Can you copy the rows from the line containing "You are a computer-use" through the line containing "pyautogui.click(x=806, y=60)", both included, character for character?

== MATERIALS PROVIDED ==

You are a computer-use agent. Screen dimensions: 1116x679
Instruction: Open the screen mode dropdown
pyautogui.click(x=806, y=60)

===
== MATERIALS PROVIDED ==

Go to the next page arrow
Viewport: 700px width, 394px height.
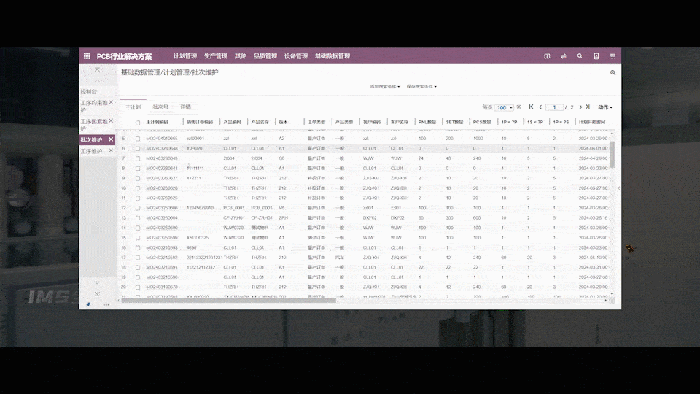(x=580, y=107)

===

> [ANSWER TO THE PROBLEM]
You are a computer-use agent. Screen dimensions: 1116x679
Instruction: Open the screen mode dropdown
pyautogui.click(x=806, y=60)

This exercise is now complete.